Spacecraft properties
- Spacecraft type: Strela-2M
- Bus: KAUR-1
- Manufacturer: Reshetnev
- Launch mass: 900 kg

Start of mission
- Launch date: 16 June 1993, 04:17 UTC
- Rocket: Kosmos-3M
- Launch site: Plesetsk, Site 132/1

End of mission
- Destroyed: 10 February 2009, 16:56 UTC
- Last contact: 1995

Orbital parameters
- Reference system: Geocentric
- Regime: Low Earth
- Perigee altitude: 783 km
- Apogee altitude: 821 km
- Inclination: 74.0°
- Period: 101.0 minutes

= Kosmos 2251 =

Defunct Russian military communications satellite, operational from 1993 to 1995

Kosmos-2251 (Космос-2251 meaning Cosmos 2251) was a Russian Strela-2M military communications satellite. It was launched into Low Earth orbit from Site 132/1 at the Plesetsk Cosmodrome at 04:17 UTC on 16 June 1993, by a Kosmos-3M carrier rocket.
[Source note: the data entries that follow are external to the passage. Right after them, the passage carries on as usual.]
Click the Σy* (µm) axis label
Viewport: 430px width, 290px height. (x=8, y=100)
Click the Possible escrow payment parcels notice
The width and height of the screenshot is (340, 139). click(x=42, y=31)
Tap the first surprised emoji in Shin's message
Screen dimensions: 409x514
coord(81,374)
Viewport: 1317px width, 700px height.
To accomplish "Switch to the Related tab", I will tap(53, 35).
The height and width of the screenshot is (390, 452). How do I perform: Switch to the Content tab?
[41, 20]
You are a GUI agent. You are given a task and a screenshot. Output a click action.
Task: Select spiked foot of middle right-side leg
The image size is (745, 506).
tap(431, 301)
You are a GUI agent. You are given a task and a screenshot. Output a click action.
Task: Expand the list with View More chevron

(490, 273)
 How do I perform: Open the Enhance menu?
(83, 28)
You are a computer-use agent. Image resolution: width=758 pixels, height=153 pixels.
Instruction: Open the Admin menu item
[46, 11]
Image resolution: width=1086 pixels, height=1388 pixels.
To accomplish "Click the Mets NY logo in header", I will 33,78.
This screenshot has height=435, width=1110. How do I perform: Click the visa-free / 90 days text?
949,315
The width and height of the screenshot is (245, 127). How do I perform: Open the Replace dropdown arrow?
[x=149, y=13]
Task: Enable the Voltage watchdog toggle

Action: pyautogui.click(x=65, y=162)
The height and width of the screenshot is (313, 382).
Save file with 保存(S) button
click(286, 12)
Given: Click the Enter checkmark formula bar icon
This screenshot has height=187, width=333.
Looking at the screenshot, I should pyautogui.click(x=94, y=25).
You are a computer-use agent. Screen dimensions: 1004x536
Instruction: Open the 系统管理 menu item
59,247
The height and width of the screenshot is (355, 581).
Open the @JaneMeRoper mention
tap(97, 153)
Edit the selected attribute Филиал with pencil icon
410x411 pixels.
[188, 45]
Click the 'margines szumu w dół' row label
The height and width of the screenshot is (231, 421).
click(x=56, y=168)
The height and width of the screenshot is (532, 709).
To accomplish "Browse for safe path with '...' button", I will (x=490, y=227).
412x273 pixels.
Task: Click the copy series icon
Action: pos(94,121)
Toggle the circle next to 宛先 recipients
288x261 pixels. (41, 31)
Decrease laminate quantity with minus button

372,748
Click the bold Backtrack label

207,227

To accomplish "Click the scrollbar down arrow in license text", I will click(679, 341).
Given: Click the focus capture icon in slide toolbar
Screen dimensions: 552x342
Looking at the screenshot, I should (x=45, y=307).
The Strela satellites had a lifespan of 5 years, and the Russian government reported that Kosmos-2251 ceased functioning in 1995. Russia was later criticised by The Space Review for leaving a defunct satellite in a congested orbit, rather than deorbiting it. In response, Russia noted that they were (and are) not required to do so under international law. In any case, the KAUR-1 satellites had no propulsion system, which is usually required for deorbiting.

==Destruction==

At 16:56 UTC on 10 February 2009, it collided with Iridium 33 (1997-051C), an Iridium satellite, in the first major collision of two satellites in Earth orbit. The Iridium satellite, which was operational at the time of the collision, was destroyed, as was Kosmos-2251. NASA reported that a large amount of debris was produced by the collision.